# [Required action]
Dropping every picture, set down exactly the lines in the entries below, starting with the line with "Screen dimensions: 824x1119" and going on through the line with "Sweet & Sour".
** Opening Extracted records block **
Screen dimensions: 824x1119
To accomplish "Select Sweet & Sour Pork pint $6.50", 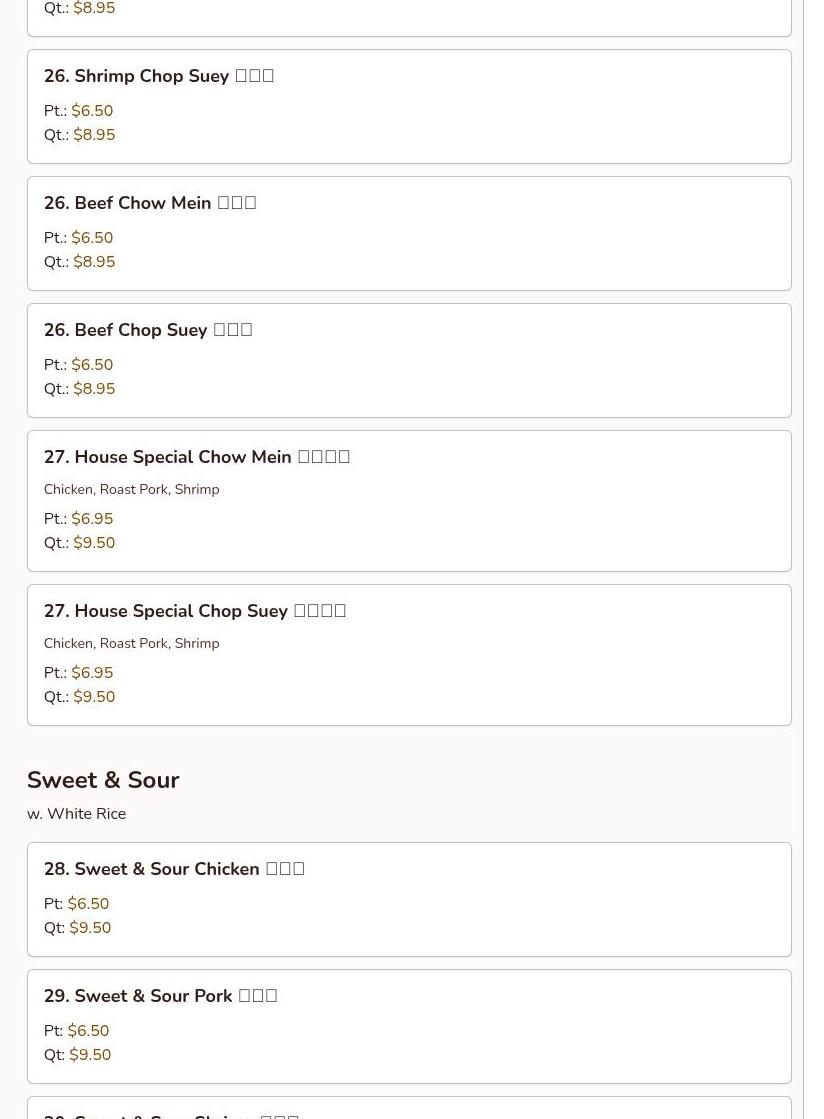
** Closing Extracted records block **
** Opening Extracted records block **
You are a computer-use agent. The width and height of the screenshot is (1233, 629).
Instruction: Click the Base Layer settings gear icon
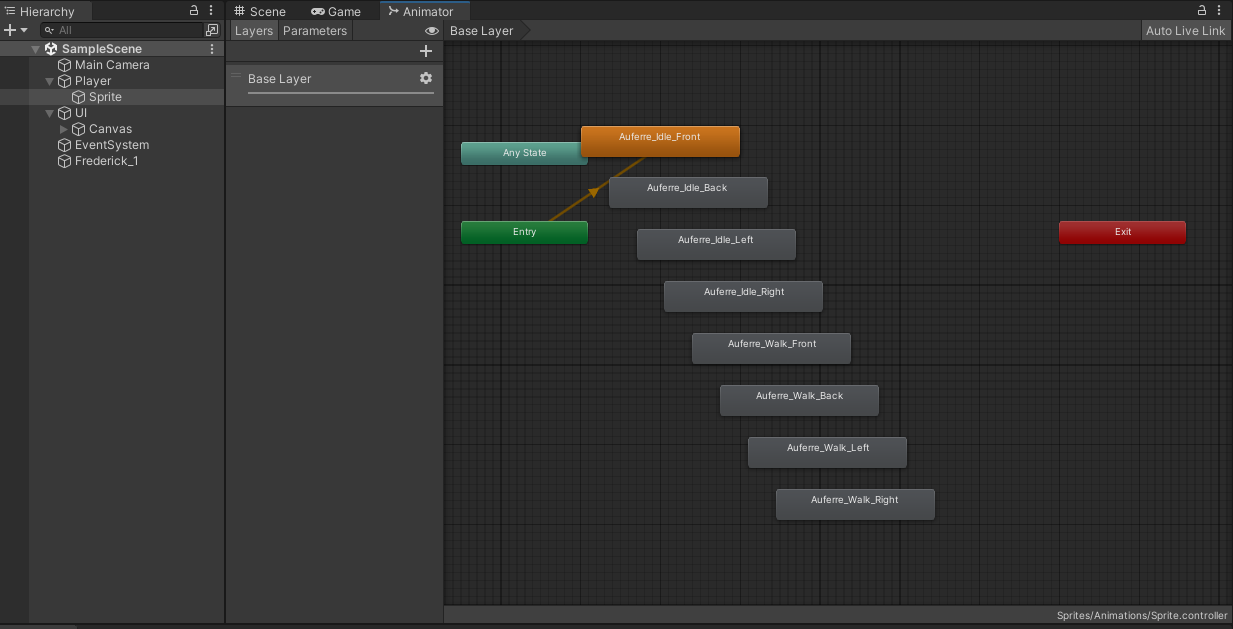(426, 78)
** Closing Extracted records block **
# [Answer to this task]
Screen dimensions: 824x1119
To accomplish "Select Sweet & Sour Pork pint $6.50", 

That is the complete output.